_Instructions for the task_:
Could you copy out all of the entries exactly?

_Extracted entries_:
§
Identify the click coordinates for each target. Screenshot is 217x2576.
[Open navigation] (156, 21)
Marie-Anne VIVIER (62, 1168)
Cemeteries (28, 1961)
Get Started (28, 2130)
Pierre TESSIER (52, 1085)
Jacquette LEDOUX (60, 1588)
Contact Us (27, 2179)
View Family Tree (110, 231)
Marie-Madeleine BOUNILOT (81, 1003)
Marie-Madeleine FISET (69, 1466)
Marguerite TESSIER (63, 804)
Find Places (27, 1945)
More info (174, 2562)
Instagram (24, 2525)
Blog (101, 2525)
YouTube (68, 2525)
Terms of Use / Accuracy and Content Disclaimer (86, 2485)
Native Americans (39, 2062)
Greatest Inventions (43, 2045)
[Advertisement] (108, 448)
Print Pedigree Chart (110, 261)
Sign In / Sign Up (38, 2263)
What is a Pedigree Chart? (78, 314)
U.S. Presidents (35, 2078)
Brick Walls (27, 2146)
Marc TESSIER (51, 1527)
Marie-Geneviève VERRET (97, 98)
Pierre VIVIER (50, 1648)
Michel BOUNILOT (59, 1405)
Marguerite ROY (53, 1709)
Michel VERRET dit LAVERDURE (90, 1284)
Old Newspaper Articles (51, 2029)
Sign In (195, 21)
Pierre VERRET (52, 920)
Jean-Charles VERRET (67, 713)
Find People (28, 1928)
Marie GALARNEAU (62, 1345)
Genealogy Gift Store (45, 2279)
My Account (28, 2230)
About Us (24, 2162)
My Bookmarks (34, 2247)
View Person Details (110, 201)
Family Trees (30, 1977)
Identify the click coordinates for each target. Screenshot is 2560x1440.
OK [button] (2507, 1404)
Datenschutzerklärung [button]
§
_Problem solution_:
Identify the click coordinates for each target. Screenshot is 217x2576.
[Open navigation] (156, 21)
Marie-Anne VIVIER (62, 1168)
Cemeteries (28, 1961)
Get Started (28, 2130)
Pierre TESSIER (52, 1085)
Jacquette LEDOUX (60, 1588)
Contact Us (27, 2179)
View Family Tree (110, 231)
Marie-Madeleine BOUNILOT (81, 1003)
Marie-Madeleine FISET (69, 1466)
Marguerite TESSIER (63, 804)
Find Places (27, 1945)
More info (174, 2562)
Instagram (24, 2525)
Blog (101, 2525)
YouTube (68, 2525)
Terms of Use / Accuracy and Content Disclaimer (86, 2485)
Native Americans (39, 2062)
Greatest Inventions (43, 2045)
[Advertisement] (108, 448)
Print Pedigree Chart (110, 261)
Sign In / Sign Up (38, 2263)
What is a Pedigree Chart? (78, 314)
U.S. Presidents (35, 2078)
Brick Walls (27, 2146)
Marc TESSIER (51, 1527)
Marie-Geneviève VERRET (97, 98)
Pierre VIVIER (50, 1648)
Michel BOUNILOT (59, 1405)
Marguerite ROY (53, 1709)
Michel VERRET dit LAVERDURE (90, 1284)
Old Newspaper Articles (51, 2029)
Sign In (195, 21)
Pierre VERRET (52, 920)
Jean-Charles VERRET (67, 713)
Find People (28, 1928)
Marie GALARNEAU (62, 1345)
Genealogy Gift Store (45, 2279)
My Account (28, 2230)
About Us (24, 2162)
My Bookmarks (34, 2247)
View Person Details (110, 201)
Family Trees (30, 1977)
Identify the click coordinates for each target. Screenshot is 2560x1440.
OK [button] (2507, 1404)
Datenschutzerklärung [button]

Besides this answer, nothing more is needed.